Good questions, and I've recently wondered this too. I often thank reviewers in my papers, but I'm not sure that I've ever published a paper in one journal and explicitly thanked referees from another one. I suspect one can sort of do whatever one wants here, but I too am curious: is there a particular etiquette here?
I think referees of previous submissions (sometimes) deserve to be thanked. So I wrote a paper about it (and thanked referees that reviewed the paper for another journal). The paper is open-access and can be read here: https://onlinelibrary.wiley.com/doi/10.1111/theo.12310
Posted by: Joona Räsänen | 04/28/2022 at 09:22 AM
There have been recent discussions about this at DailyNous.
https://dailynous.com/2020/05/07/citing-referees-journal-rejected/
https://dailynous.com/2021/03/10/citing-the-referees-at-the-journal-that-rejected-you-part-2/
My take: There's nothing wrong with thanking referees at other journals, but it's not the norm and people don't expect it. A simple and often satisfactory solution is to thank "anonymous reviewers" instead of "anonymous reviews at [journal that published paper]".

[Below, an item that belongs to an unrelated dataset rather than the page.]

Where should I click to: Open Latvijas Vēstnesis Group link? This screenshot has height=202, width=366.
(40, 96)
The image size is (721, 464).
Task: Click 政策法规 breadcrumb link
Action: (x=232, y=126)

Posted by: Tyler Hildebrand | 04/28/2022 at 09:33 AM
There is a possible risk in thanking referees at other journals when the publishing journal is recognized to be superior than the journal(s) whose referees are thanked (and perhaps also when the journals are of roughly equal prestige). The risk is being perceived as intimating something like the following to the non-publishing journals: 'you passed on this paper, but as it's forthcoming in a better journal (or perhaps, 'equally good'), you made as mistake in failing to recognize the paper's merit'.
This may be a small risk, but I think it exists. (I've not read the Räsänen paper yet, and don't know if this objection is addressed.) Since the referees are nevertheless thanked (under a less determinate description) if one goes the Hildebrand route, that's the one I prefer.
Posted by: Jan | 04/28/2022 at 02:46 PM
I have thanked previous referees for their comments on "an earlier version of this article", so as to avoid Jan's problem.
Posted by: elisa freschi | 04/28/2022 at 06:34 PM
I've always assumed that thanking reviewers was just the reviewers at the journal it is published in. (After all, lots of people explicitly say '...and two anonymous reviewers of this journal.') But the DN thread indicated to me that my assumption is not universal. Regardless, I have thanked reviewers from a journal that rejected the paper, and named the journal in my acknowledgements. I did it because I was genuinely pleased with those comments, despite the reject, and I wanted the reviewers to know it if they were to stumble upon the paper.
Posted by: Tim | 04/28/2022 at 06:35 PM
I think there is a more natural way of thanking reviewers - and that is writing a letter and asking the journal editor to forward it - regardless of whether the paper was accepted or not.
Posted by: Jakub | 04/30/2022 at 04:47 AM
Jakub, that is a very nice thing to do of course, but it has little of the signaling power of public acknowledgments!
Posted by: Nicolas Delon | 04/30/2022 at 01:59 PM
“For their helpful feedback, I’d like to thank X, Y, Z, and anonymous referees from this and another journal.”